Code to train a custom time-domain autoencoder to dereverb audio. The SOX reverb algorithm was used to explore as a baseline before moving to impulse responses.
Trained using pytorch 1.10.1 on a single RTX 3090 in a Ubuntu Workstation.
Examples can be heard at the bottom of this README
Designed for Speech, CD-Quality (44.1khz)
Import the conda env file to a new environment
conda env create -f deverb-env.yml -n envName
Dataset used to train this model was the Divide and Remaster dataset introduced by Mistubishi.
Can download here https://zenodo.org/record/5574713
Model architecture can be found in dereverb/auto_verb.py. It is a custom time domain denoising autoencoder inspired by Demucs and ConvTasNet
use train_reverb.py to train a model. You can configure hyperparemeters like epochs, sample rate, etc using parser arguments
//example
python trainReverb.py modelName --epochs 1000000 -lr .0001 -b 16 -sec 2
Model was optimized using a L1 loss, along with a Multi-res STFT adapted from the CleanUNET paper
A trainConfig will be generated in the configs folder saving various hyperparameters.
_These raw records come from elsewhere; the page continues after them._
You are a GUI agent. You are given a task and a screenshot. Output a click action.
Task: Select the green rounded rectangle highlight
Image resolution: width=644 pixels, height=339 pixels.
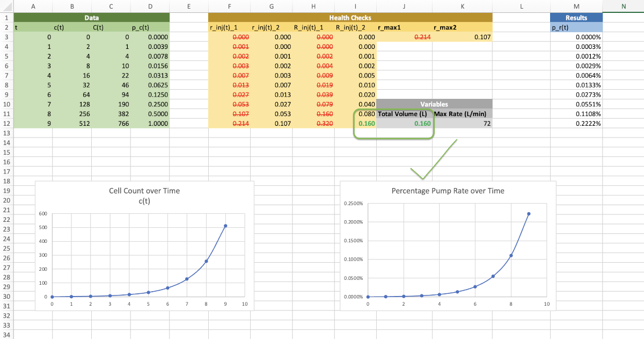click(x=393, y=138)
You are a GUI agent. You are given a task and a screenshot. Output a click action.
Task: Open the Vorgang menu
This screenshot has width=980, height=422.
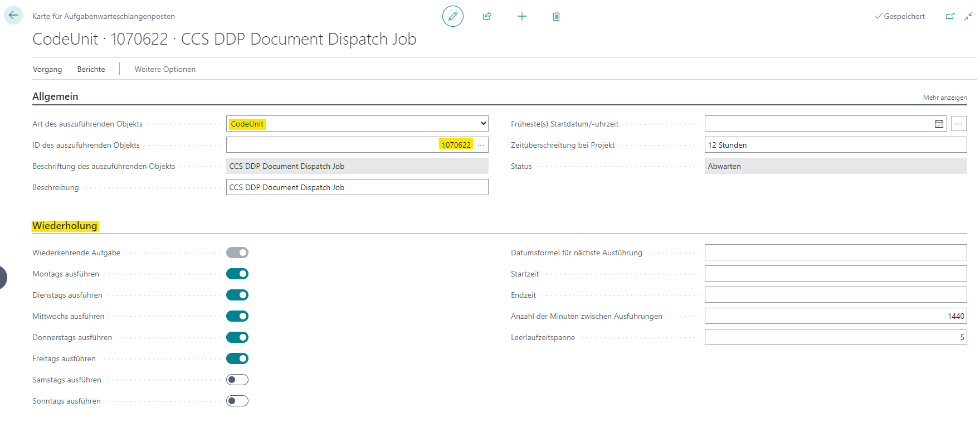click(47, 69)
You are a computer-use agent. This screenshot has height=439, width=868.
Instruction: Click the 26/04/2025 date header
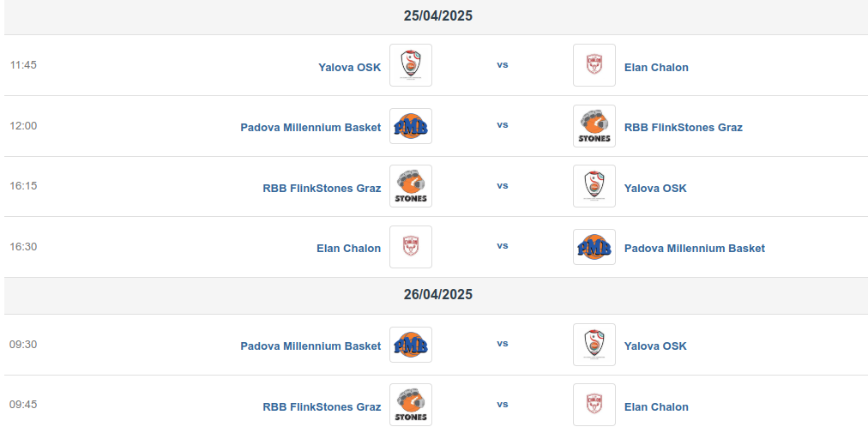click(438, 295)
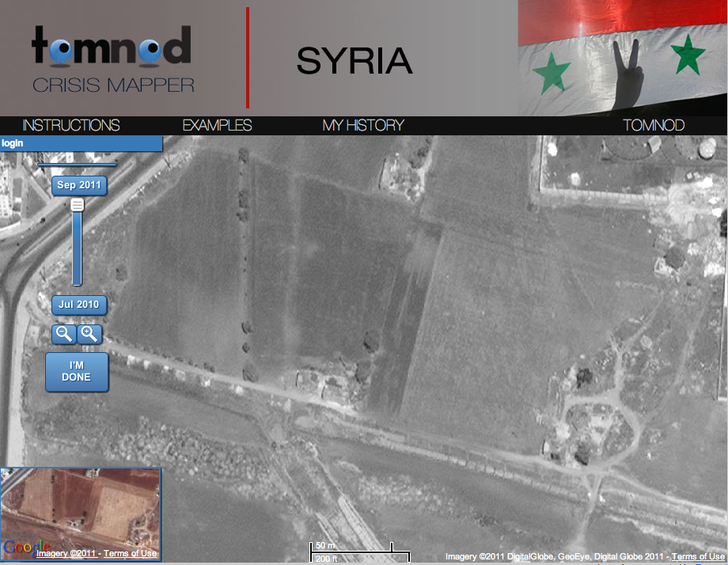Click the vertical date slider track
728x565 pixels.
pos(78,253)
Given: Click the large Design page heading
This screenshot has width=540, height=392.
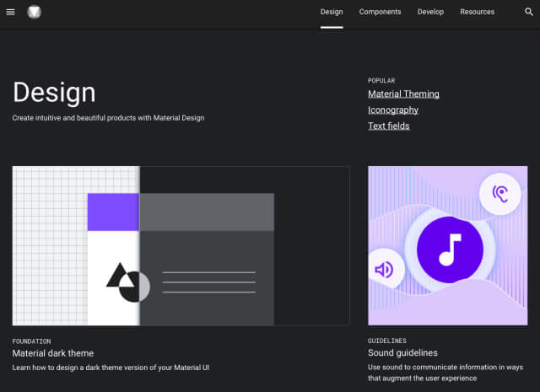Looking at the screenshot, I should 54,93.
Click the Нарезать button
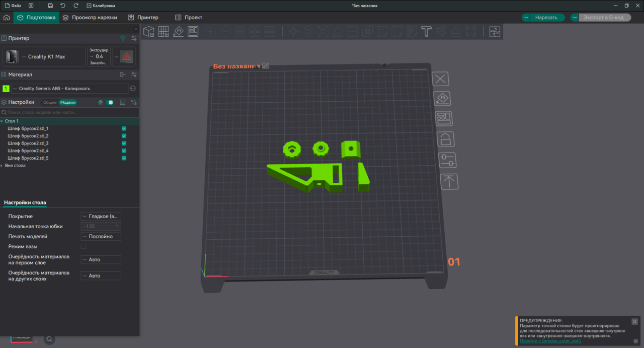 pyautogui.click(x=546, y=17)
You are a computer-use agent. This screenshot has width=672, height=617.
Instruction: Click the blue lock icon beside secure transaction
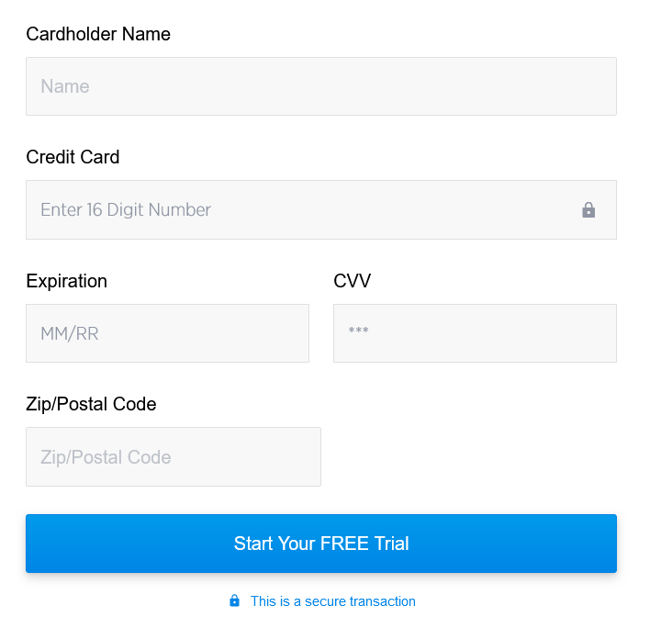[234, 601]
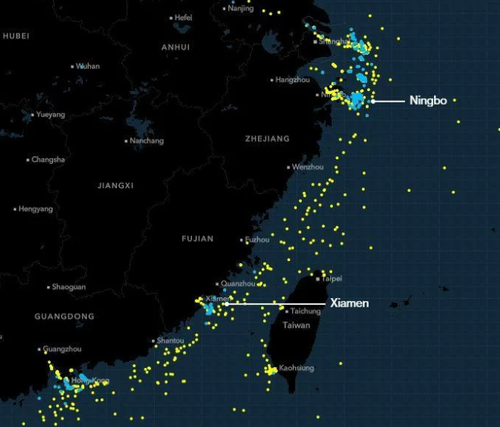Viewport: 500px width, 427px height.
Task: Select the Nanchang city marker
Action: point(126,141)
This is to continue training in the event of a crash or to explore hyperparameters of trained models
Tensorboard is utilized to view model outputs during training and inspect train/test losses
metrics.py is used to generate metrics relating to the L1 delta and SI-SNR of the output and ground truth audio file
Average L1 Delta = .005
Average SISNR = 11.68db
dereverb_webapp.py is a streamlit website to evaluate model outputs in real time with the ability to configure reverb parameters.